A simple PyTorch Reinforcement Learning model where an agent learns to move towards food while avoiding enemies on a 2D grid, based on log-probabilities and policy updates using backpropagation through time.
Stochastic policy: \(\pi(a|s,\theta)\) where \(\pi\) represents the probability of taking action \(a\) given state \(s\) and parameters \(\theta\).
The objective is to change parameters \(\theta\) to maximize expected rewards.
Unlike TD learning, there’s no need for calculating Q-value or V-value.
Better suited for continuous state spaces.
The goal of PG methods is to maximize the expected return:
\(J(\theta) = \mathbb{E}{\tau \sim \pi\theta}[\sum_{t=0}^T R(s_t, a_t)]\)
where \(\tau\) represents a trajectory, and \(R(s_t, a_t)\) is the reward at time \(t\).
The policy gradient theorem gives us: \(\nabla_\theta J(\theta) = \mathbb{E}{\tau \sim \pi\theta}[\sum_{t=0}^T \nabla_\theta \log \pi_\theta(a_t|s_t) R_t]\)
where \(R_t = \sum_{t'=t}^T R(s_{t'}, a_{t'})\) is the return from time \(t\).
It is fundamental algorithm in RL that provides a way to compute the gradient of the expected return with respect to the policy parameters. This is really nice because it allows us to optmize the policy directly, without needing to estimate action-values.
The intuition behind this is that we need to increase the probability of actions that lead to good outcomes and decrease the probability of actions that lead to bad outcomes.
Let \(\pi_\theta(a|s)\) be a stochastic policy parametrized by \(\theta\), and let \(J(\theta)\) be the expected return when following this policy. The policy gradient theorem states that:
\(\nabla_\theta J(\theta) = \mathbb{E}_{\tau \sim \pi_\theta}[\sum_{t=0}^T \nabla_\theta \log \pi_\theta(a_t|s_t) R_t]\)
where: - \(\tau\) is a trajectory \((s_0, a_0, r_0, s_1, a_1, r_1, ...)\) - \(R_t = \sum_{t'=t}^T r_{t'}\) is the return from time \(t\)
The theorem tells us that to increase the expected return, we should move the policy parameters in a direction that: 1. Increases the probability of actions that led to high returns. 2. Decreases the probability of actions that led to low returns.
The magnitude of the update is proportional to the return, so actions that led to much better (or worse) outcomes have a larger impact on the policy update.
The policy gradient theorem works because: 1. It directly optimizes the quantity we care about (expected return). 2. It doesn’t require estimating action-values, which can be difficult in large state spaces. 3. It naturally handles continuous action spaces.
While awesome, the policy gradient theorem has some limitations: 1. High variance: The returns can vary a lot, leading to noisy gradients. 2. Sample inefficiency: It often requires many samples to estimate the gradient accurately.

▶ [DATA PROVIDED]
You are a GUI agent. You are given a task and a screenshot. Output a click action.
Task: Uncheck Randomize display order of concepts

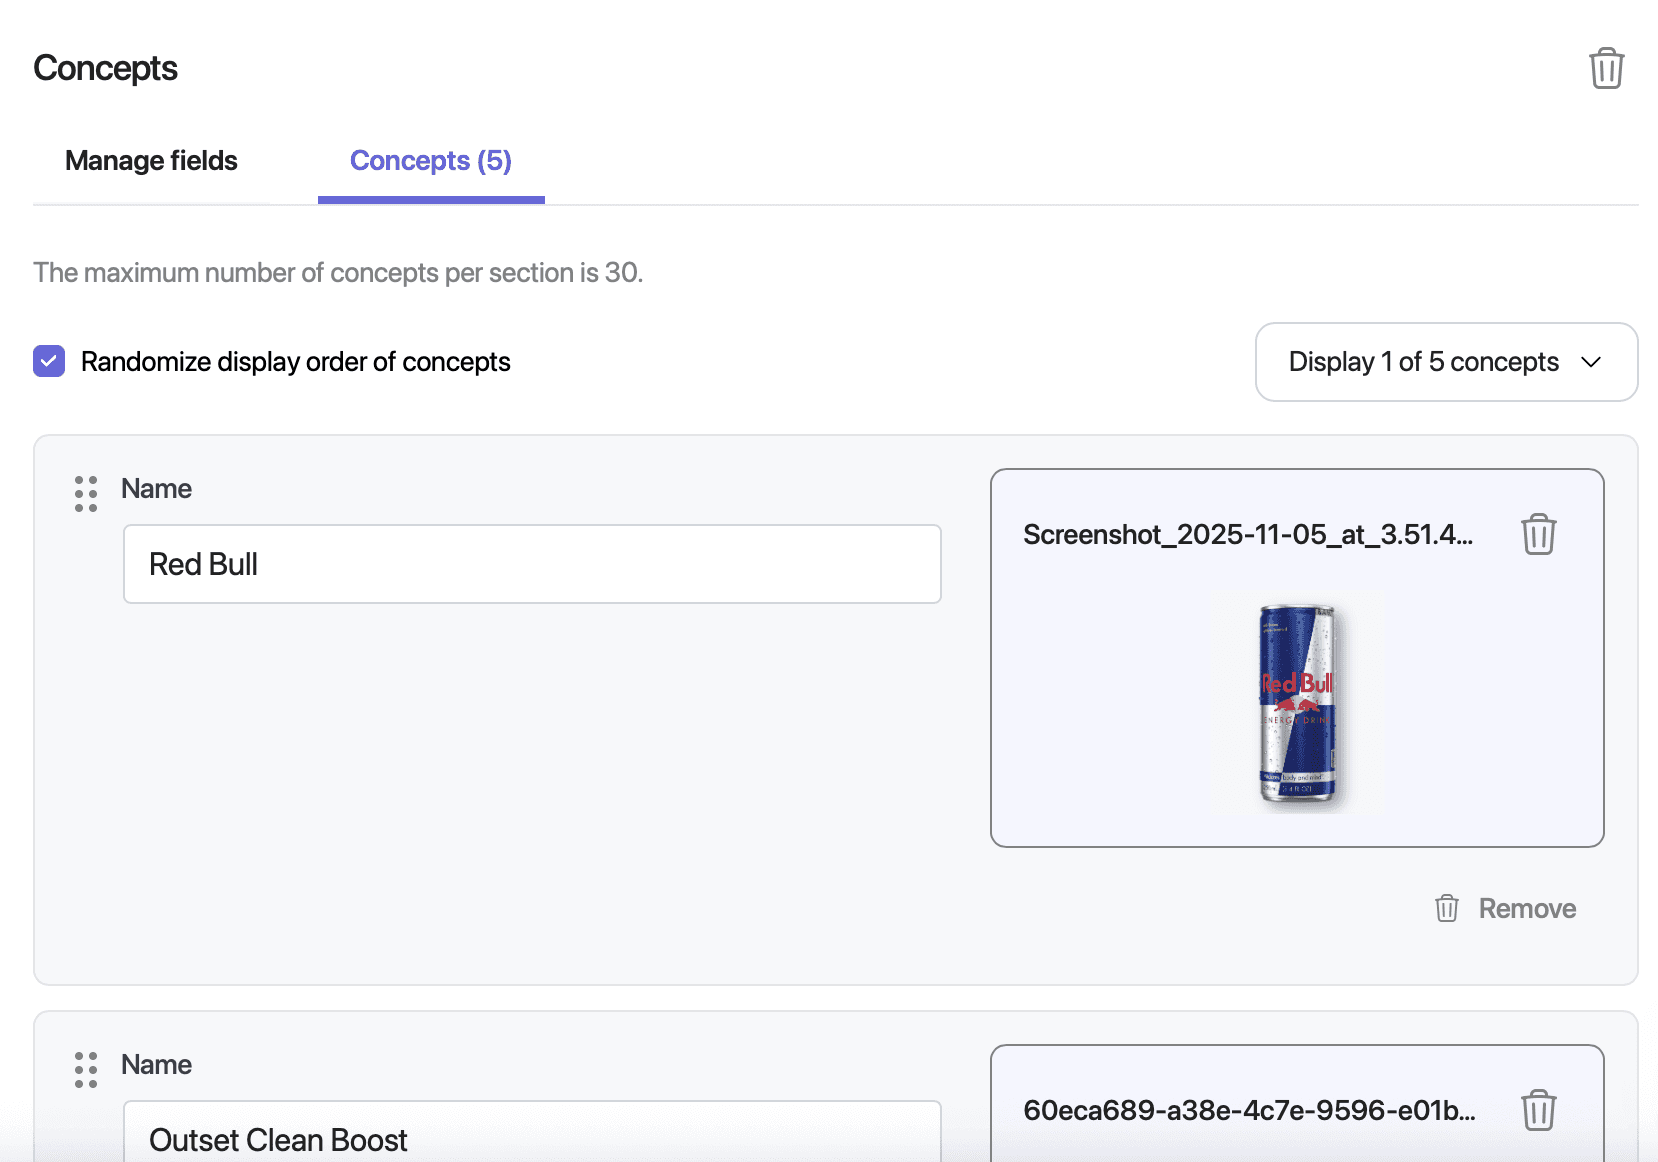(x=48, y=361)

▶ [WORK TO BE COMPLETED]
Write the next part of the policy gradient explanation, picking up right after its last sentence.

▶ [RESULT OF THE EXERCISE]
These limitations have led to various improvements and extensions.
The environment in this problem is a simple 2D grid-based world where there are 3 blobs (player, food, and enemy). The objective of the RL agent is to move towards the food blob while avoiding the enemy blob by choosing appropriate actions based on its current state.
The environment is represented as a numpy array of size SIZE x SIZE where each cell can contain one of 3 blobs. The input for the policy network consists of the relative positions of these 3 blobs in the current state.
In this code, we use PyTorch to build a simple policy gradient RL model with a neural network that represents our policy function.
This network takes our state representations as input and outputs a probability distribution over possible actions. Mathematically, for a state \(s\):
\(\pi_\theta(a|s) = \text{softmax}(f_\theta(s))\)
where \(f_\theta\) is our neural network.
The agent then selects an action based on these probabilities using the Categorical distribution’s sample method.
In policy gradient methods, our objective is to maximize the expected return. However, in practice/implementation, we often minimize a loss/cost function that, when minimized, maximizes our expected return. The cost function for policy gradient methods is defined as:
\(J(\theta) = -\mathbb{E}_{\tau \sim \pi_\theta}[\sum_{t=0}^T R(s_t, a_t)]\)
Here - \(\theta\) represents the parameters of our policy, \(\tau\) is a trajectory and \(R(s_t, a_t)\) is the reward at time \(t\).
The negative sign is crucial because we typically perform gradient descent to minimize this function, which effectively maximizes our expected return.
Initialize the Policy Network: We start by initializing our policy network \(\pi_\theta(a|s)\) with random weights \(\theta\).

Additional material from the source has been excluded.